任務要求 1 =
請一字不改地印出給定文章中從"結合報錯信息, 判斷 owner"到"上述命令執行了一百遍~~, 百遍~~, 遍~~, 遍~~...."的部分。
任務要求 2 =
根據給定文章回答:
(a) 報錯的 ceph-osd-prestart.sh 腳本出錯的是第幾行?
(b) /var/lib/ceph/osd/ 下的 ceph-0 指向哪個目錄?
(c) 在 google 搜尋 "systemd symlink" 時,結果大多與哪個命令相關?

世紀大坑之 systemd & symlink & ProtectHome

本來在愉快的部署 ceph 測試環境, 但是啟動 osd 是發現如下錯誤:

Sep 28 09:32:09 ceph-n1 ceph-osd-prestart.sh[17684]: /usr/lib/ceph/ceph-osd-prestart.sh: line 55: [: too many arguments
Sep 28 09:32:09 ceph-n1 ceph-osd[17724]: 2016-09-28 09:32:09.662028 7f92866a7800 -1  ** ERROR: unable to open OSD superblock on /var/lib/ceph/osd/ceph-0: (13) Permission denied

腳本執行異常, 隨打開 ceph-osd-prestart.sh 腳本查看第55行:

20 data="/var/lib/ceph/osd/${cluster:-ceph}-$id"

53 # ensure ownership is correct
54 owner="`stat -c %U $data/.`"
55 if [ $owner != 'ceph' -a $owner != 'root' ]; then     
56     echo "ceph-osd data dir $data is not owned by 'ceph' or 'root'"
57     echo "you must 'chown -R ceph:ceph ...' or similar to fix ownership"
58     exit 1
59 fi

結合報錯信息, 判斷 owner 沒有正常獲取到 $data 目錄的所有者. 然后開始 debug 該腳本, 添加了幾個 echo, 查看 stat 命令是否正常, $data 變量是否正常. 期間補充了一點關于 "@", 關于 unit 文件中 "%" 的知識.

[root@ceph-n1 osd]# systemctl reset-failed ceph-osd@0
[root@ceph-n1 osd]# systemctl start ceph-osd@0
[root@ceph-n1 osd]# journalctl -xe

調試期間, 上述命令執行了一百遍~~, 百遍~~, 遍~~, 遍~~....

然后, 半天過去了.

結論是, $data 獲取正常, stat 命令正常, 手動執行該 stat 命令正常, 基本可以排除腳本本身的問題. 但是, 發現 ceph-osd-prestart.sh 中凡是涉及到 $data 的命令全部失敗, 隨后開始排查 $data 目錄.

[root@ceph-n1 osd]# ll /var/lib/ceph/osd/
total 0
lrwxrwxrwx 1 root root 15 Sep 28 09:30 ceph-0 -> /home/ceph/osd0

發現 $data 指向的目錄是一個軟連接. 因為手動執行相關命令是正常的, 開始懷疑 systemd 對 symlink(軟連接) 的支持是不是有問題.

google 中搜索 "systemd symlink", 基本都是 systemctl enable 相關的信息, 沒有找到與 ExecStartPre 相關的信息.

https://bugzilla.redhat.com/show_bug.cgi?id=955379#c14
Lennart Poettering 2013-05-06 12:16:16 EDT
"systemctl enable" is about enabling vendor supplied unit files. It will only create and remove symlinks in /etc/ and /run/, that's all it does. So right now it's a pretty safe tool: it will create/override/remove the modifiable configuration via symlinks and strictly leave vendor supplied static data untouched, since it is stored in real files. However, if we suddenly allow enabling of symlinks, then this clear separation goes away.

資料摘錄 =

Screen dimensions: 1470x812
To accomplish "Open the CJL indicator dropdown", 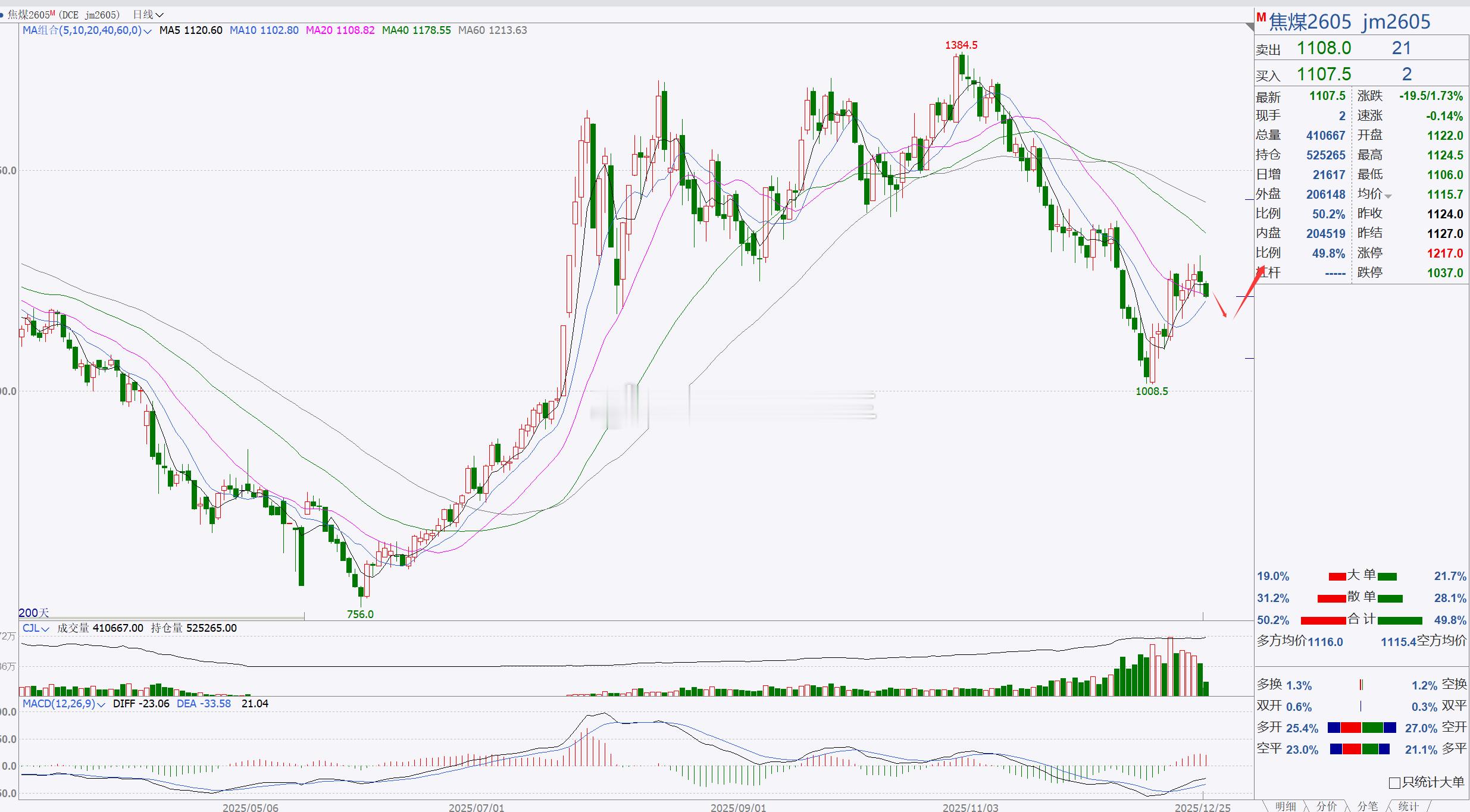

作答內容 1 =
結合報錯信息, 判斷 owner 沒有正常獲取到 $data 目錄的所有者. 然后開始 debug 該腳本, 添加了幾個 echo, 查看 stat 命令是否正常, $data 變量是否正常. 期間補充了一點關于 "@", 關于 unit 文件中 "%" 的知識.

[root@ceph-n1 osd]# systemctl reset-failed ceph-osd@0
[root@ceph-n1 osd]# systemctl start ceph-osd@0
[root@ceph-n1 osd]# journalctl -xe

調試期間, 上述命令執行了一百遍~~, 百遍~~, 遍~~, 遍~~....

作答內容 2 =
(a) 第 55 行。
(b) /home/ceph/osd0。
(c) systemctl enable。